Ich habe letztlich Einiges dazu geschrieben. Ich sage heute: Der Bohrhaken ist im heutigen Kletterlevel unverzichtbar, wenigstens am Standplatz. Da und dort auch als Zwischenhaken. Aber nicht aus ethischen Gründen, weil die Schwierigkeiten so gestiegen sind, dass in diesen Steilheiten, dieser Glattheit der Wände vielfach keine Ritze und keine Möglichkeit der Sicherung da ist. Entweder verzichten wir dann alle auf diese Möglichkeiten oder der heutige Akteur wird da und dort einen Bohrhaken setzen müssen, um Zwischensicherung zu haben oder eine Standplatzsicherung zu bauen. Ich habe nichts dagegen. Aber ich bin absolut dagegen, dass man alte klassische Routen, die alle normal abgesichert wurden – sogar noch ohne Friends und Keile – mit Bohrhaken ausstattet. Nur weil man aus der Civetta Nordwestwand eine Art Klettersteig machen will. Früher oder später wird mit dieser Methode alles zu Klettersteig. Mir geht‘s dabei nicht um die Ethik, sondern um das Erlebnis, das das größtmögliche für den Menschen sein soll.
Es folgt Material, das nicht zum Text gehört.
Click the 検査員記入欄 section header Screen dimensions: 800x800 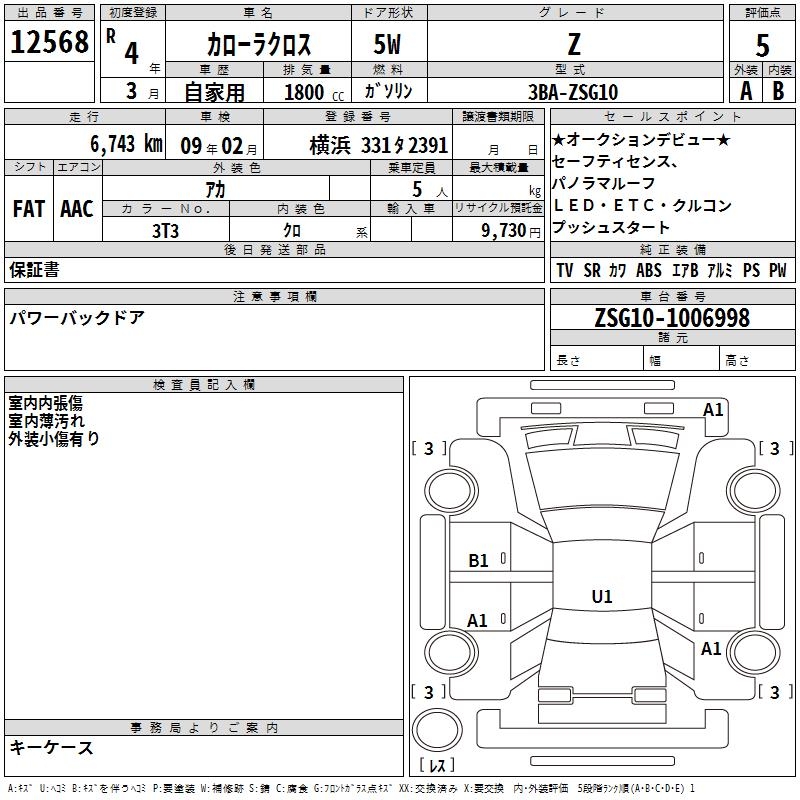204,385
Womit wir mitten in einer Ethikdiskussion sind...
Da bin ich ganz anderer Meinung. Ich kann den Ausdruck „Ethik“ nicht hören. Weil es diese nie gegeben hat und eine solche auch nichts mit dem Alpinismus zu tun hat. Was ist Ethik? Vielleicht müssten wir zuerst den Begriff definieren.
Ich hoffe, ich habe in meinen Artikeln das Wort „Ethik“ nicht missbraucht. Bei „Moral“ bin ich sowieso vorsichtig, „Moral“ haben die Kirchen gepachtet. Aber auch eine Ethikdiskussion scheint mir beim Bergsteigen momentan nicht zielführend zu sein. Die neue Generation von Bergsteigern und Alpinisten haben eh einen sachlichen Zugang zum Berg.
Wobei es für uns bei ALPS schon wichtig ist, unseren Gästen eine gewisse Art des Bergsteigens oder der Herangehensweise zu vermitteln. Wir wollen die Leute schon dort abholen, wo sie persönlich stehen und ihnen vermitteln, welche Möglichkeiten offen stehen beim Bergsteigen und Klettern.
Ich find‘ das schon richtig. Die Leute gehen heute in die Halle. Sie klettern in der ersten Woche 6. In der zweiten Woche 7. Nach einem Jahr klettern sie 9. Die wenigen, die heute noch raus gehen aus der Halle und sich wirklich bemühen, haben ein enormes Kletterniveau. Nur fehlt ihnen – zumindest am Beginn – Erfahrung, das Gespür für die richtige Linie und den Fels und das Wetter.
Ich kenne das vom Klettern mit meinem Sohn. Wir steigen in eine Route im 5. Grad ein, er steigt vor und klettert dahin. Wenn’s zum Suchen wird, dann sage ich: da geht es sicher nicht hinauf. Ich kann das zwar nicht mehr vorsteigen, aber ich sehe zumindest die Linie. Dann sagt er: wenn da weiße Flecken sind, dann stecken Haken! Und ich sag: Das ist kein 5er mehr, das ist ein 7er oder 8er. Das kann ich aber nicht mehr. Die Route geht anders. Wir finden dann immer eine Lösung und inzwischen hat er viel Erfahrung die er in den Routen, die wir geklettert sind, gemacht hat. Sie fehlt vielen Hallenkletterern einfach.
Wir denken nur, dass ein Umstieg von der „Piste“ in die Wildnis möglich ist. Da wollen wir unsere Gäste begleiten und diese Entwicklung einfach fördern.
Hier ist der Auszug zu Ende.